Sometimes I can kid myself that we are still living normal lives.
Then I get another punch to my gut.
Yesterday the palliative care unit at the hospital called to arrange Mathew’s first visit with the pain and symptom management specialist on Monday. The palliative care doctor likes to visit in the home so she is coming here to open his file and start the paperwork.
It is important to have this underway before Mathew gets sick or exhibits worsening pain so action can be taken immediately. We also have to go over end life instructions, like the DNR order.
DNR is short for Do Not Resuscitate, in the event that Mathew’s heart stops. Apparently without him instructing the hospital on his final wishes any family member can force the hospital to take extreme resuscitate measures… something to do with the hospital being concerned about lawsuits. Can you imagine? I hope every single family member reads this because the instructions will be there and will be very clear.
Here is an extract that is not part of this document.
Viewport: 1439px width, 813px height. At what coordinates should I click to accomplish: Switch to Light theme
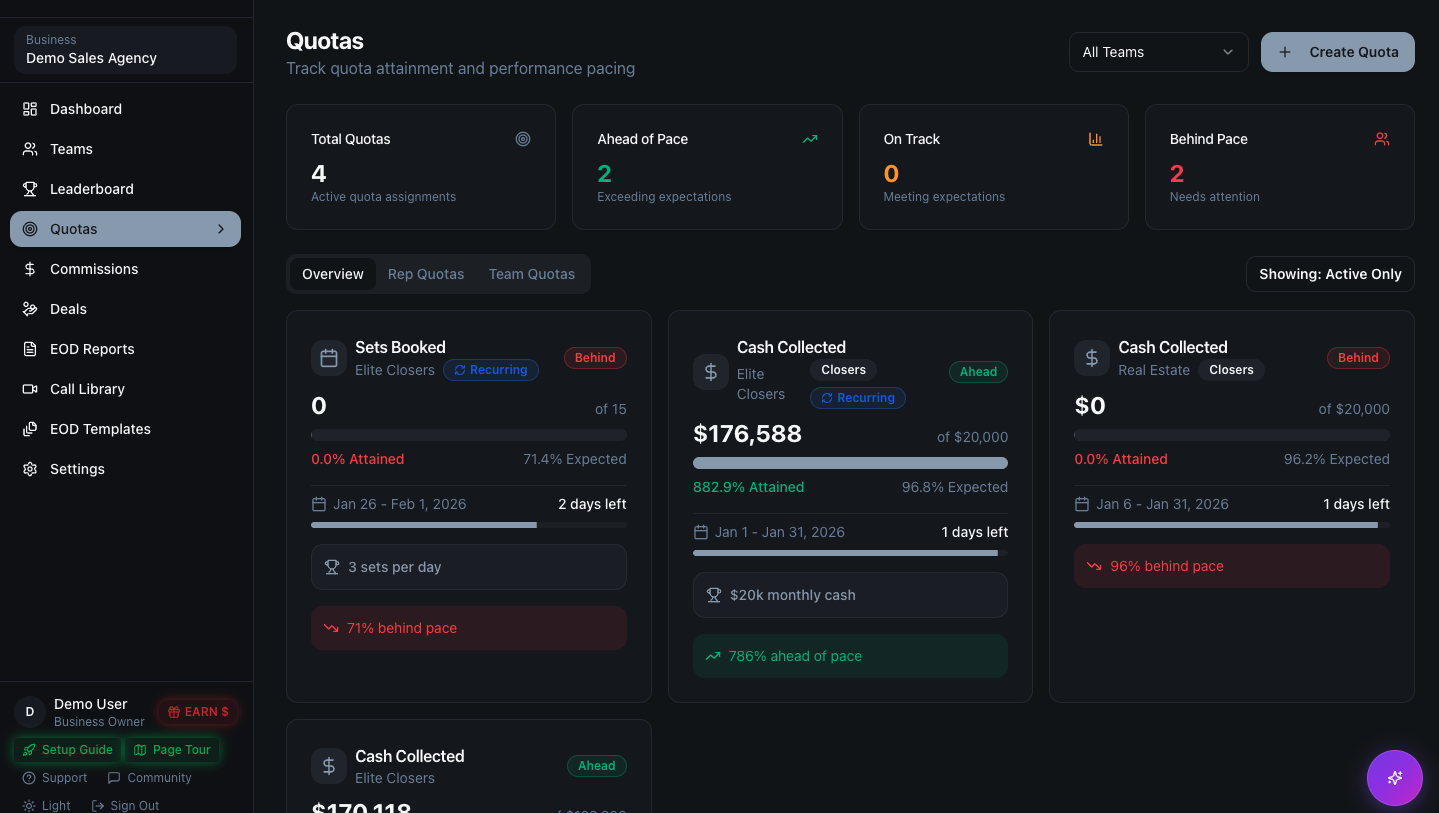click(x=46, y=804)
I have to be clear about this right now. Mathew and then John and I have the only say in how the end comes. If anyone even thinks about stepping in to challenge any of the decisions there will be hell to pay and I will make your life miserable. I’m just saying. I cannot imagine any member of the family, after watching the effects of this cancer on Mathew, wanting to prolong his life if this cancer takes over his body and causes it to shut down.
So this along with the first “after treatment” appointment with the Oncologist coming up shortly, is a stark reminder that the clock is ticking. It hits me and cracks the veneer that I carry out daily life with. I get a glimpse of our future and fall apart.
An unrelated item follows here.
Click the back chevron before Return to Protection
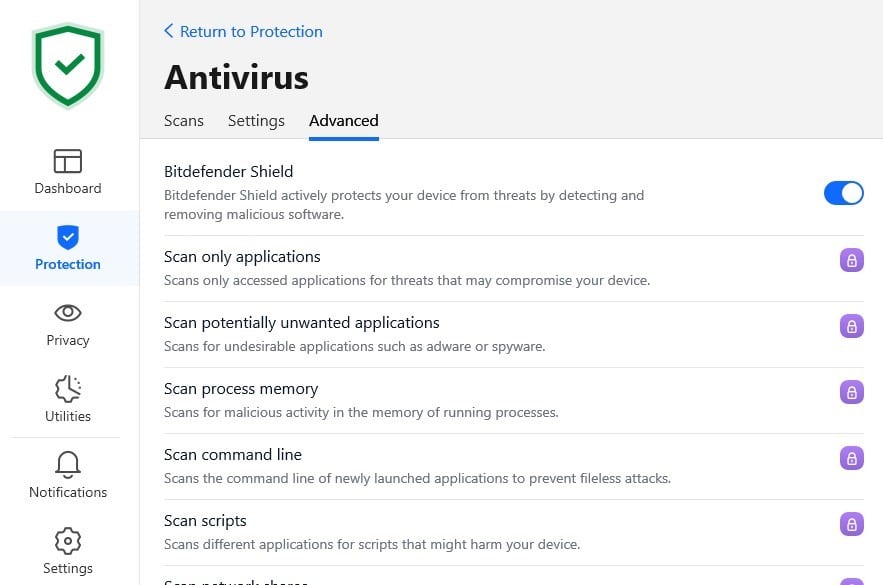883x585 pixels. [168, 31]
I realize that it has been a month, if we are seeing Dr. Burnell again. A precious month has gone by…one month already, how can it be? I want time to stand still! I don’t want another day to go by!
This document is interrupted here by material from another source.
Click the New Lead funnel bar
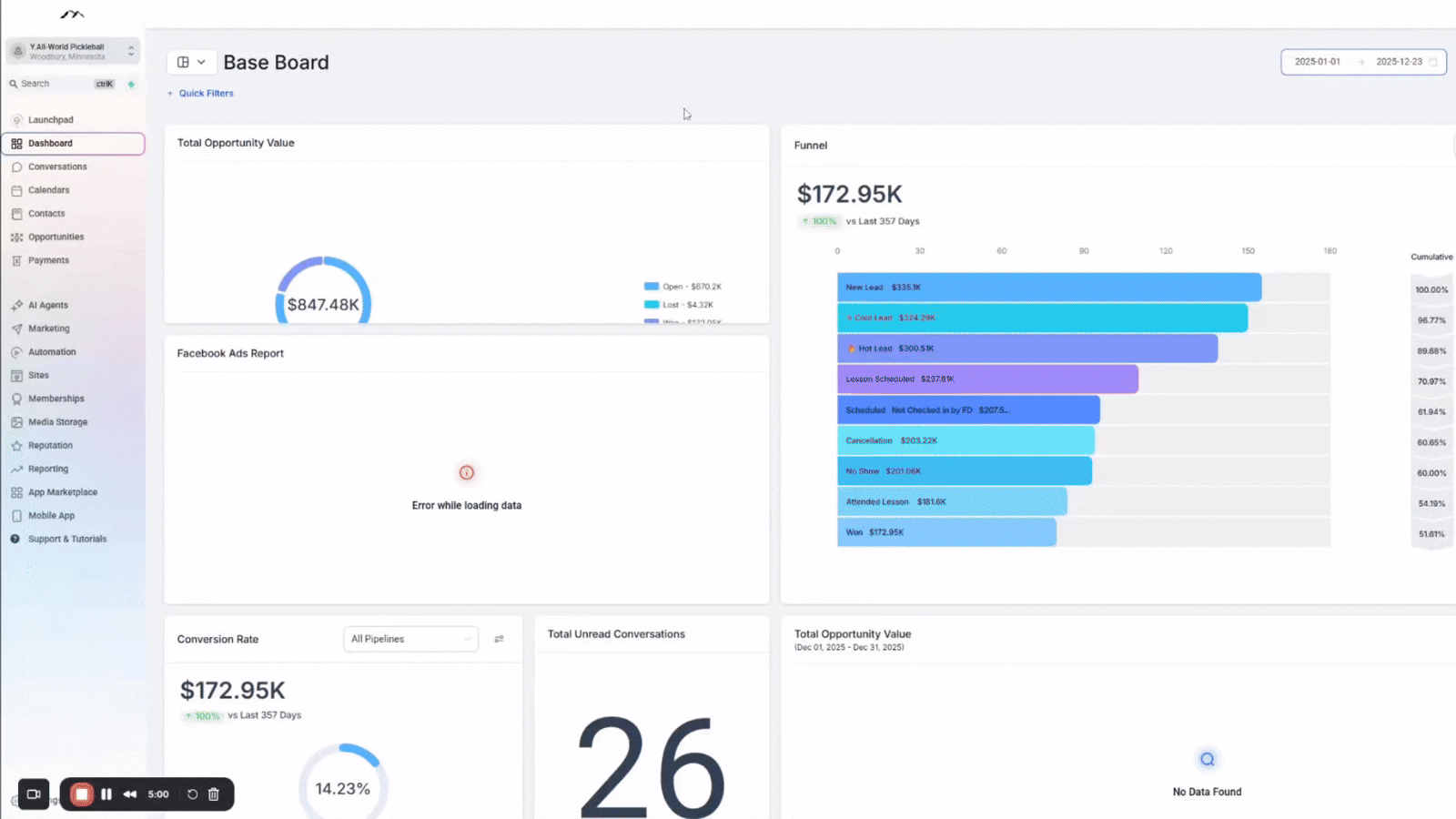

One day something will happen and my façade is going to shatter. I will not be able to function after that. I already know I won’t be able to work or do anything but pull myself together enough to see Mathew through his darkest days.
In the meantime I hang on to every precious moment we have. I enjoy ever banal moment, whether it be watching that wretched wrestling yet again, or listening to his extensive repertoire of music. I want to hear every word he says and I want to remember all of it. I want, after grieving if at all possible, to be thankful for the gift of having Mathew as my son and for having this time together.